Re: Deadlock between logrep apply worker and tablesync worker

From: Amit Kapila <amit(dot)kapila16(at)gmail(dot)com>
To: Tom Lane <tgl(at)sss(dot)pgh(dot)pa(dot)us>
Cc: pgsql-hackers(at)lists(dot)postgresql(dot)org
Subject: Re: Deadlock between logrep apply worker and tablesync worker
Date: 2023-01-23 06:08:51
Message-ID: CAA4eK1KqcjfwOo-UDc33c-qvjyGKqpijwydWOfX7seLNAi9L1w@mail.gmail.com
Views: Raw Message | Whole Thread | Download mbox | Resend email
Thread:
Lists: pgsql-hackers

On Mon, Jan 23, 2023 at 1:29 AM Tom Lane <tgl(at)sss(dot)pgh(dot)pa(dot)us> wrote:
>
> Another thing that has a bad smell about it is the fact that
> process_syncing_tables_for_sync uses two transactions in the first
> place.
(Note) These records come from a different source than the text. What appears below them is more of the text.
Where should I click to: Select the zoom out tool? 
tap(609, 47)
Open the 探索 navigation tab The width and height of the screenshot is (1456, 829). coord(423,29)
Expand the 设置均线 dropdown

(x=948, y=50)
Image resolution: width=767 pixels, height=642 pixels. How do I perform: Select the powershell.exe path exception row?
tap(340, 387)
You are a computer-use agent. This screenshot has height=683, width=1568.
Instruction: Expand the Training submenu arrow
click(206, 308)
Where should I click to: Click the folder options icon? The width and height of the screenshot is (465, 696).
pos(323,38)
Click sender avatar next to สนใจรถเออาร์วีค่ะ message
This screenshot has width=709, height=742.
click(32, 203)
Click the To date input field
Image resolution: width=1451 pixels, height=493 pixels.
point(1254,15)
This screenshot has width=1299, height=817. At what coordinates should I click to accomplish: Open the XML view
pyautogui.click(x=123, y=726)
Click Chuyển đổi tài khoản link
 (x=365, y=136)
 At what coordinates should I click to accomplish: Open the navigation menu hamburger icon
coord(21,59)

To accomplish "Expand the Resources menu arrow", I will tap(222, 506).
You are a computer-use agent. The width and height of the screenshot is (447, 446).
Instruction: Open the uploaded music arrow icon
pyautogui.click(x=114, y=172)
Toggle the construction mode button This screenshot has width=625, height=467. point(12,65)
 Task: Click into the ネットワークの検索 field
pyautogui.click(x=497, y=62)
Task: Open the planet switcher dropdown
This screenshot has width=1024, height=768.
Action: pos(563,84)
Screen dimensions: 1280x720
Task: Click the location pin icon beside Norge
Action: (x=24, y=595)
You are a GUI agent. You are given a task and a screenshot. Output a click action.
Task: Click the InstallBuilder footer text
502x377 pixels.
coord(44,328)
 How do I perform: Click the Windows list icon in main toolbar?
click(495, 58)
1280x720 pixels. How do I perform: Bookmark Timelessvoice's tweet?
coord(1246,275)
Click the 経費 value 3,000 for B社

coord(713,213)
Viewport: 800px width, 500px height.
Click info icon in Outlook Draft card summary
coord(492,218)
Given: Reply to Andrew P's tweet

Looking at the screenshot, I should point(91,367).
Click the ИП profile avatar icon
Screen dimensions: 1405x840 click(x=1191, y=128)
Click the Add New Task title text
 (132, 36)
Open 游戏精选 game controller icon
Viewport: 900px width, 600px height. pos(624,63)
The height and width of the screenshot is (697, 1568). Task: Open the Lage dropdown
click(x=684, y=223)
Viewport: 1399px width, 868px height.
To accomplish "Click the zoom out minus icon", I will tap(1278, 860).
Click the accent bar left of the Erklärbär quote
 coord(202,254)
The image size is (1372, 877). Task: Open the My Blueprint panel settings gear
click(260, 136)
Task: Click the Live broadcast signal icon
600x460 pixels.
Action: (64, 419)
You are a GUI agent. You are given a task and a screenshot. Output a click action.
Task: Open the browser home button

There's a comment there claiming that it's for crash safety,
> but I can't help suspecting it's really because this case becomes a
> hard deadlock without that mid-function commit.
>
> It's not great in any case that the apply worker can move on in
> the belief that the tablesync worker is done when in fact the latter
> still has catalog state updates to make. And I wonder what we're
> doing with having both of them calling replorigin_drop_by_name
> ... shouldn't that responsibility belong to just one of them?
>

Originally, it was being dropped at one place only (via tablesync
worker) but we found a race condition as mentioned in the comments in
process_syncing_tables_for_sync() before the start of the second
transaction which leads to this change. See the report and discussion
about that race condition in the email [1].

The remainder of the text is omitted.